Üzüm : Asmanın taze veya kuru olarak yenilen ve salkım durumunda bulunan meyvesi.

Yuva : Kuşların ve başka hayvanların barınmak, yumurtlamak, kuluçkaya yatmak, yavrularını büyütmek veya yavrulamak için türlü şeylerden yaptıkları ve türlü biçimlerde hazırladıkları barınak. Kimsesizlere veya yoksullara yardım etmek ve onları barındırmak amacıyla açılan yer. Genellikle ailenin oturduğu ev. Bir şeyin içinde yerleşmiş olduğu veya yerleştirildiği oyuk. Bir şeyin öğretildiği yer. Bazı kötü nitelikli kimselerin çok bulunduğu, toplandığı yer. Bir şeyin çok bulunduğu yer. İki buçukla dört yaş arası çocukların bakıldığı, okul öncesi eğitim kurumu.

 

Siya : Kürekleri tersine kullanarak sandalı geriye yürütme.

Bir : Sayıların ilki. Tek. Ortaklaşa olan, birleşik, müşterek. Eş, aynı, bir boyda.
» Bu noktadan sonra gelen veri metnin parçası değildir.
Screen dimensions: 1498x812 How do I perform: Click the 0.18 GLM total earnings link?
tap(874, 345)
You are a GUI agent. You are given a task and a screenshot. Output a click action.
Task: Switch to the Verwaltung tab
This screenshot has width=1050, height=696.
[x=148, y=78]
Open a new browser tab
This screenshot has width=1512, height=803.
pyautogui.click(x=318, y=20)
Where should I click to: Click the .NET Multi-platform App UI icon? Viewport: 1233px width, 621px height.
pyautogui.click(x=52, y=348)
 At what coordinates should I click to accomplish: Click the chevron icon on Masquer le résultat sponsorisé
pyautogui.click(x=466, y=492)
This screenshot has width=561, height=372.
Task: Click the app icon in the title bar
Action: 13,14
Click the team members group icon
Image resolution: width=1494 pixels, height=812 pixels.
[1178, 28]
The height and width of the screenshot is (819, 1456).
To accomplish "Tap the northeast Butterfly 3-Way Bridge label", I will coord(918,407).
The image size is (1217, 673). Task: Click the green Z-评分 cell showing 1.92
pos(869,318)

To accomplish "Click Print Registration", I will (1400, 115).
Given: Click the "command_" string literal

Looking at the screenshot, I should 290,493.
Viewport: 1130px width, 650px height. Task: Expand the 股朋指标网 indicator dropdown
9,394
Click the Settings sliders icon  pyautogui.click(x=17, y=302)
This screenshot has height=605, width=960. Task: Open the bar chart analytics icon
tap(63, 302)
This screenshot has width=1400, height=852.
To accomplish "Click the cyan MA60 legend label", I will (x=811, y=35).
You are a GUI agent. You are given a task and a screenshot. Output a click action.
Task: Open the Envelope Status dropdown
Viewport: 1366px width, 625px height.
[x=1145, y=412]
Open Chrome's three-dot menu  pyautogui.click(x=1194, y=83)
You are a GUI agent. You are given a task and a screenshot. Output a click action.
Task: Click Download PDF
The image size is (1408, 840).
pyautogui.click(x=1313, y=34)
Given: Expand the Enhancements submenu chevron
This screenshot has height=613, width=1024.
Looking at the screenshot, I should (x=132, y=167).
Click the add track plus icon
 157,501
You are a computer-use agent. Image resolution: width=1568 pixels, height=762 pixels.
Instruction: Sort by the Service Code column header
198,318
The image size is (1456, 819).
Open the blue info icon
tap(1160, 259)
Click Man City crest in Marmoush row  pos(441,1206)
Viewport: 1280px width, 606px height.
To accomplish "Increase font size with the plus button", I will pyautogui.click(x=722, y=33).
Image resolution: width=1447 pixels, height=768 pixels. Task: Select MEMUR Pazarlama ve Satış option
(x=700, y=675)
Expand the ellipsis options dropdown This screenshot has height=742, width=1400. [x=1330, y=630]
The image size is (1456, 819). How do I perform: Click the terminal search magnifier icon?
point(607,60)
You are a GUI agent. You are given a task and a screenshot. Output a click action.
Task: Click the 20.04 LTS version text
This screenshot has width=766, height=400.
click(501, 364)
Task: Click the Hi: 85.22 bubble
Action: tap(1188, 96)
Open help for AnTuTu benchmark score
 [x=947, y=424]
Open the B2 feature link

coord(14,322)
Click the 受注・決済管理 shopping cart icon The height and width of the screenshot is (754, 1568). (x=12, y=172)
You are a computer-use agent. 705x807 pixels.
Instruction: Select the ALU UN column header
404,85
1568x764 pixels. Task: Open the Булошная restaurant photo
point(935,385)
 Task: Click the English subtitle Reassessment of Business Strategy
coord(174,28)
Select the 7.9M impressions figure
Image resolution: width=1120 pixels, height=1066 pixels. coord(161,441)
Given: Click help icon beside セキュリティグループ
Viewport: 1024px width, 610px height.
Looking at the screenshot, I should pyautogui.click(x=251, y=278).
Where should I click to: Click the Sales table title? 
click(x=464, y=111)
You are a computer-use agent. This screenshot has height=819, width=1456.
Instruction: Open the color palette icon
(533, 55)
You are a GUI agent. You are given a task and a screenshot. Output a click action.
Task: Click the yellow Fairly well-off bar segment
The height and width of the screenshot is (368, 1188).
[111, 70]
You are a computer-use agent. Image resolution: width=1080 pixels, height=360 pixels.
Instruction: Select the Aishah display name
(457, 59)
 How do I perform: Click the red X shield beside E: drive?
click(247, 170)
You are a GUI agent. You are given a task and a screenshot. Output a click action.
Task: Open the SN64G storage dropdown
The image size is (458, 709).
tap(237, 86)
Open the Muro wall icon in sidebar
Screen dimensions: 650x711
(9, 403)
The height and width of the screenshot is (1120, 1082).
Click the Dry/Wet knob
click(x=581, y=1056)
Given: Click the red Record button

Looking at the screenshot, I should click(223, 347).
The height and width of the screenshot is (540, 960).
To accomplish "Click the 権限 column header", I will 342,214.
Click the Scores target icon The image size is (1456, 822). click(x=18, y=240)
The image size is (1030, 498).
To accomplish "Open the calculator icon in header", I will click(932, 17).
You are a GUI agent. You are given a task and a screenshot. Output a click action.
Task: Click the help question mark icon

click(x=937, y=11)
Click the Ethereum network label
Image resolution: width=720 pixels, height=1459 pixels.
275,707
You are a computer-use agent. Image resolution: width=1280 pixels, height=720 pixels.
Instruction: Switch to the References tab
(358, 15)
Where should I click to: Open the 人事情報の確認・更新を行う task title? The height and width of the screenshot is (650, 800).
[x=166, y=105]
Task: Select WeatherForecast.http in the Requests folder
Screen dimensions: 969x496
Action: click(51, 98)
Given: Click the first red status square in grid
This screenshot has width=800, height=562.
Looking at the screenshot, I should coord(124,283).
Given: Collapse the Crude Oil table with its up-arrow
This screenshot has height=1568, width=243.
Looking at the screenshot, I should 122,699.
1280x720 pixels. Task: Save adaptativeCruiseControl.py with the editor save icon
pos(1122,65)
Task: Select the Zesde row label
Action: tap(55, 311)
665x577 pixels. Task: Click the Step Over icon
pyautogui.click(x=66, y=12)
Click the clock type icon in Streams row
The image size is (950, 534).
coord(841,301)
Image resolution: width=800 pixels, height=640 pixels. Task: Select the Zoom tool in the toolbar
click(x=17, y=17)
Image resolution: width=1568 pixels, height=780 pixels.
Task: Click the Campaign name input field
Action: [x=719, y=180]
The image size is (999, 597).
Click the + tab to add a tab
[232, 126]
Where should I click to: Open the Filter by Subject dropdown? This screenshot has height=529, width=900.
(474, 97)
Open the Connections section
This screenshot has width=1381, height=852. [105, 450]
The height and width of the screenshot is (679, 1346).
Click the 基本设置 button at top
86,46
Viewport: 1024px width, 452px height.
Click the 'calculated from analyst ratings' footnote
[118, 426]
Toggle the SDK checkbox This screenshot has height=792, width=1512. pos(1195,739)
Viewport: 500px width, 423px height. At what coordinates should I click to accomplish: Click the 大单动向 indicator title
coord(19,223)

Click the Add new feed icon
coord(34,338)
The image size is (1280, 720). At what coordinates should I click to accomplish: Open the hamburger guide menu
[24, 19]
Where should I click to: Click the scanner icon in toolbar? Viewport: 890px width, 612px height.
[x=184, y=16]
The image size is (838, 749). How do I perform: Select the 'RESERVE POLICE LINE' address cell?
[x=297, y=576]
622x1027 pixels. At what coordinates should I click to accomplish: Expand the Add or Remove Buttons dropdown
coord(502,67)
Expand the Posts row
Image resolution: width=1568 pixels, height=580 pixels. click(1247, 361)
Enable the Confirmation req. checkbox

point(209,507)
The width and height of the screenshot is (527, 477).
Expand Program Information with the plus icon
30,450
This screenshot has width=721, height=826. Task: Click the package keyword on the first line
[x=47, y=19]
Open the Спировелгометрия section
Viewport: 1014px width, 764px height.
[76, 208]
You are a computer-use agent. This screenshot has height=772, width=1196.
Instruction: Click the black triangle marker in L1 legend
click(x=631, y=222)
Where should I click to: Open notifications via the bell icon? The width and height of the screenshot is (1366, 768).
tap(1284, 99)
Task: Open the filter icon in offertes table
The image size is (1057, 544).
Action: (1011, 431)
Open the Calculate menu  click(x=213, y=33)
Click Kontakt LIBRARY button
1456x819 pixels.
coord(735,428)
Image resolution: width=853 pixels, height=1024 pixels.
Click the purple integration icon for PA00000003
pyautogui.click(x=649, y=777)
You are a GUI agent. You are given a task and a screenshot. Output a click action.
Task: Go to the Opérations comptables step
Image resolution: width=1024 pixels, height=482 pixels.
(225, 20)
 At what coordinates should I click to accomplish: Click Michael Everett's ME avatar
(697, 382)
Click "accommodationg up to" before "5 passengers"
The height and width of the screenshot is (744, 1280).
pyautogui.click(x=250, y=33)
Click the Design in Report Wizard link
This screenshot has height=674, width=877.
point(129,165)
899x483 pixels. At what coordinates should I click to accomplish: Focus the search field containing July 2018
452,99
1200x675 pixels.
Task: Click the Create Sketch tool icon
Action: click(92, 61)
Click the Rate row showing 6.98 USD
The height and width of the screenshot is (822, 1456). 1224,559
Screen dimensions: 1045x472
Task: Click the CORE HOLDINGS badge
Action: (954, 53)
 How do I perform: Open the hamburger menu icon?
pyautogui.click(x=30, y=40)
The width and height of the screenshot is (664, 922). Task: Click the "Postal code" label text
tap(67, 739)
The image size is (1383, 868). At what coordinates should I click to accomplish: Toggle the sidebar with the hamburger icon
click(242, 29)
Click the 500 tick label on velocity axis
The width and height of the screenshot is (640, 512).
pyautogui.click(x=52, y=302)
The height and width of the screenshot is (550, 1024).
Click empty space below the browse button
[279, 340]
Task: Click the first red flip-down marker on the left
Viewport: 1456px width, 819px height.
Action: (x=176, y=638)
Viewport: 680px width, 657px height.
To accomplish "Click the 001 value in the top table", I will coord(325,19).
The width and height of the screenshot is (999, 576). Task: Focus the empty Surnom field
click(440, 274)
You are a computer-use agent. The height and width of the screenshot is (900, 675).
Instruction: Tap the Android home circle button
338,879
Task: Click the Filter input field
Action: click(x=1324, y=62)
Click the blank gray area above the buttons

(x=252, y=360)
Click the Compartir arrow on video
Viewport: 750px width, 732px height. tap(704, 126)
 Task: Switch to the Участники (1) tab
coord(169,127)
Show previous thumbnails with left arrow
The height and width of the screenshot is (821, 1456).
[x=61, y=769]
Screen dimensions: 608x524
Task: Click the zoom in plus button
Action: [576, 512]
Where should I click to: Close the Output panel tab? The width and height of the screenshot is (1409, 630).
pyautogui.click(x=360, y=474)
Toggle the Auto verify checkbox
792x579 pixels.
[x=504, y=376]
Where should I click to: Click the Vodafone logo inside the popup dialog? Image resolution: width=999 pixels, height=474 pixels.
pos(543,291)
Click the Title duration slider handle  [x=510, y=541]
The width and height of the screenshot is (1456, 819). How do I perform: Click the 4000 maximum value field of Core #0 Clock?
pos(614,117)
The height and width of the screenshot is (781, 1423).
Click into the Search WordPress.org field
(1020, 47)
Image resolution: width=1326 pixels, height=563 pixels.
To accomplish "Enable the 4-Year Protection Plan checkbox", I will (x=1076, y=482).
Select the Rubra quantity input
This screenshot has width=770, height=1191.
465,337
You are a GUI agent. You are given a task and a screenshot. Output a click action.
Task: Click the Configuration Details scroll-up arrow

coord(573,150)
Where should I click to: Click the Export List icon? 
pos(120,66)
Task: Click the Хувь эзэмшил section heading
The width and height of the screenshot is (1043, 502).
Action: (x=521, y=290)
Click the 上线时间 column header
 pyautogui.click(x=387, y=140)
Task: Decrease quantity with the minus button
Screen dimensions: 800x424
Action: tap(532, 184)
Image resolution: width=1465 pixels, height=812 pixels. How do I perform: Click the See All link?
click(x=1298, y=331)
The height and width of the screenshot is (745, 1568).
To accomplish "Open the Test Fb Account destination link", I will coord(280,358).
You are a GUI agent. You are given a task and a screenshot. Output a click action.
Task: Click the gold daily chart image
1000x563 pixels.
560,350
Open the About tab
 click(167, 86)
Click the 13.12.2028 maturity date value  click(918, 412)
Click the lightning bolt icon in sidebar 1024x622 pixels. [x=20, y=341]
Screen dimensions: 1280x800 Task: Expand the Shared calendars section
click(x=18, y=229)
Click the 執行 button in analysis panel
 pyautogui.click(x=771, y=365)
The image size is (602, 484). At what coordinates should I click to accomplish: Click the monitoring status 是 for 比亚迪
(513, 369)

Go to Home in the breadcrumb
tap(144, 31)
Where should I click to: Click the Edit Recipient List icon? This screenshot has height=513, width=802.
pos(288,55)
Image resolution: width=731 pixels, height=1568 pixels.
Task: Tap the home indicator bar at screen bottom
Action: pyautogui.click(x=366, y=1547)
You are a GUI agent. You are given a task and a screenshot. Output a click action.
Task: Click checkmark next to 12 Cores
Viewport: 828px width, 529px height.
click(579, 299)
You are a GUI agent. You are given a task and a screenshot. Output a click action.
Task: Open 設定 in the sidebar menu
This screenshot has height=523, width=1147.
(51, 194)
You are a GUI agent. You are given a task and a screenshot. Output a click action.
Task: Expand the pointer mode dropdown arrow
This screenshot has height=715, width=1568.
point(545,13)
Bu sayıyı gösteren 1 ve I rakamlarının adı. Bir kez. Değer, önem bakımlarından birbirinden farksız, birbirine eşit, birbirine benzer. Herhangi bir varlığı belirsiz olarak gösteren (sayı). Beraber. Aynı, benzer. Bu sayı kadar olan. Ancak, yalnız. Sadece.

Diğer dillerde Karasu humması anlamı nedir?